La publicación de esta obra maestra originó gran interés, que aumentó
considerablemente, en 1787, con la llegada a París del célebre autor en
persona, que había dejado Alemania después de la muerte del rey Federico,
puesto que ya no encontraba una atmósfera afín en la corte prusiana. Los
matemáticos acudieron en tropel a recibirle y a rendirle todos los honores,
pero se desanimaron al encontrar perturbado, melancólico e indiferente al
ambiente circundante. Aún peor: ¡ su talento para las matemáticas había
desaparecido!. Los años de actividad producían su efecto, y Lagrange estaba
desgastado matemáticamente. Durante dos años, no abrió ni una sola vez su
Mécanique Analytique; por el contrario, dirigía sus pensamientos a cualquier
otro punto, a la metafísica, la historia, la religión, la medicina,..etc. Como
ha dicho Serret, “ aquel cerebro especulativo sólo podía cambiar los objetos
de sus meditaciones”.
Lagrange siguió durante dos años en este estado filosófico y no matemático,
cuando de pronto el país se vio precipitado a la Revolución. Muchos evitaron
la prueba huyendo al exterior, pero Lagrange se negó a marcharse permaneció en
París. En años posteriores, su habilidad matemática volvió nuevamente, y
produjo muchas joyas de álgebra y análisis.
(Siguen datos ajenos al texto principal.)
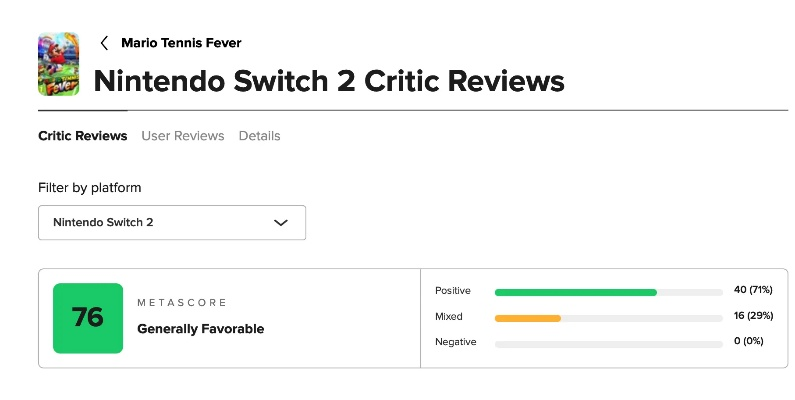Click the Nintendo Switch 2 Critic Reviews heading

329,80
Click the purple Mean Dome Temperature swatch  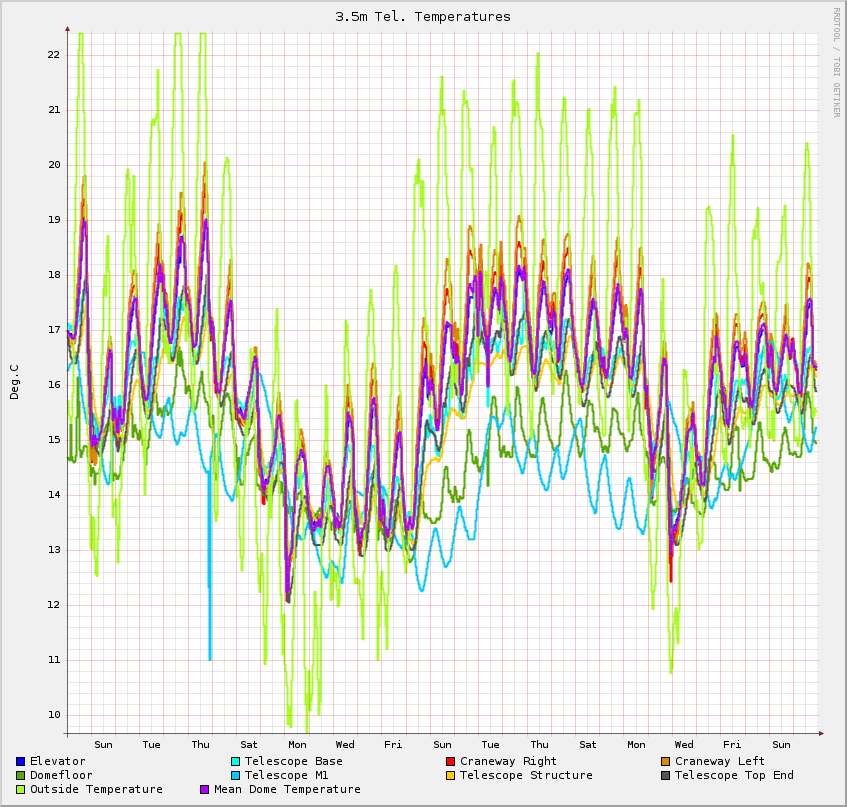pyautogui.click(x=206, y=790)

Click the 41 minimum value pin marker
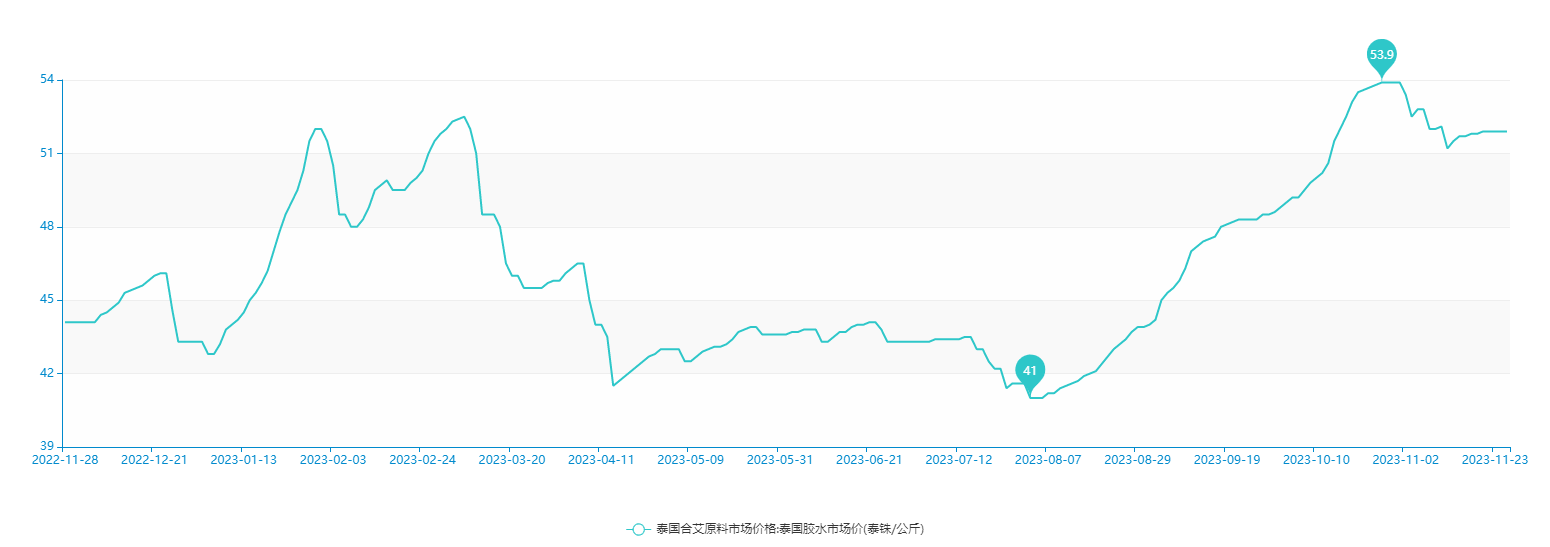coord(1030,371)
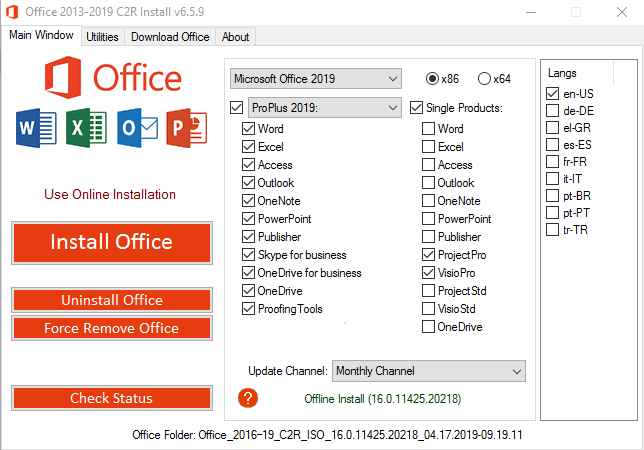
Task: Toggle the Single Products checkbox
Action: (417, 107)
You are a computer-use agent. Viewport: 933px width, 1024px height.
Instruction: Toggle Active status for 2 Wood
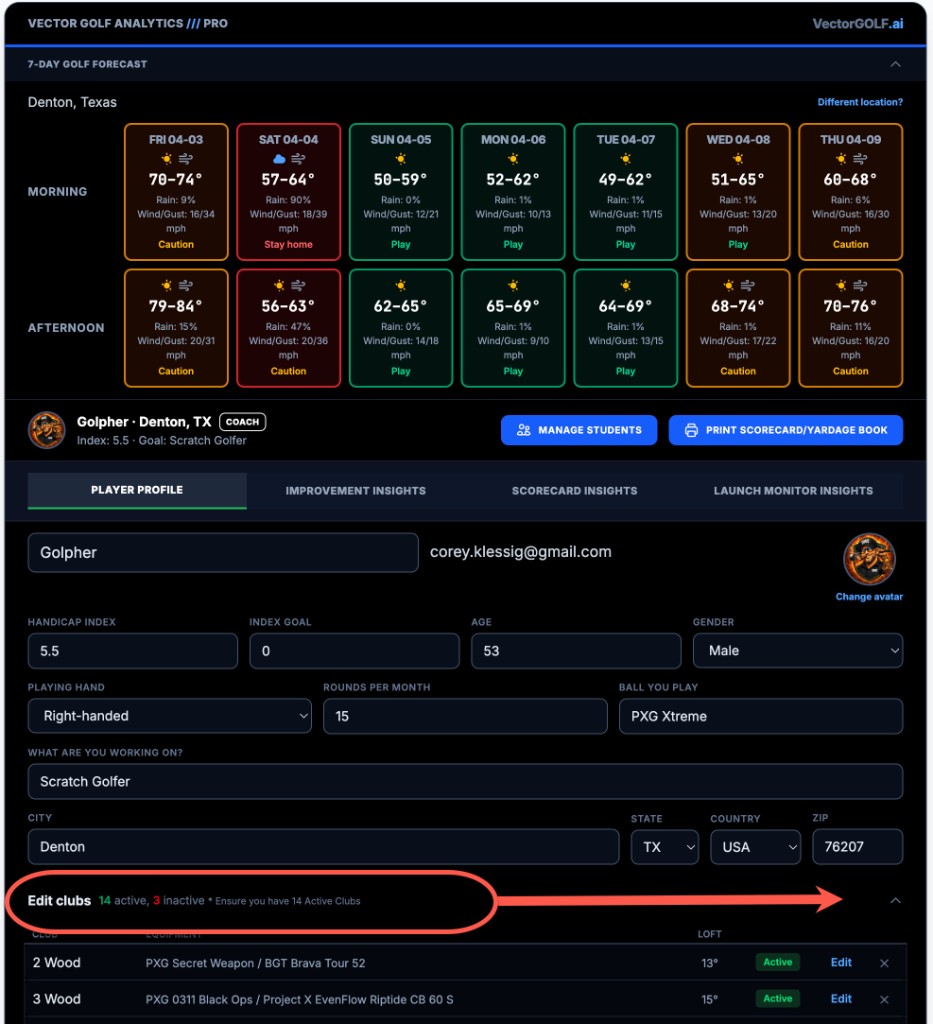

Una consecuencia de la Revolución fue la adopción del sistema métrico, en el
cual la subdivisión de las monedas, pesos y medidas, se halla estrictamente
basada en el número diez. Cuando hacía objeciones a este número, prefiriendo
naturalmente el doce, por que tiene más factores, Lagrange señaló,
inesperadamente, que era una pena que no se hubiera escogido el número once
como base, porque es primo. ¡El M.C.C. resulta ser uno de los pocos cuerpos
oficiales que han seguido esta sugerencia, pensando sistemáticamente en
términos de dicha unidad!.
Le gustaba la música. Decía que le aislaba y le ayudaba a pensar, ya que
interrumpía la conversación general. “La escucho durante los tres primeros
compases; luego no distingo nada, pero me entrego a mis pensamientos. De esta
manera he resuelto muchos problemas difíciles”. Se casó dos veces: primero
cuando vivía en Berlín, donde perdió a su esposa, después de una larga
enfermedad, en la cual la cuidó con dedicación; luego en París, se casó
nuevamente con la hija de un célebre astrónomo. Feliz en su vida hogareña,
sencillo y bastante austero en sus gustos, pasó sus tranquilos años
fructíferos, hasta que murió en 1813, a los setenta y seis años de edad.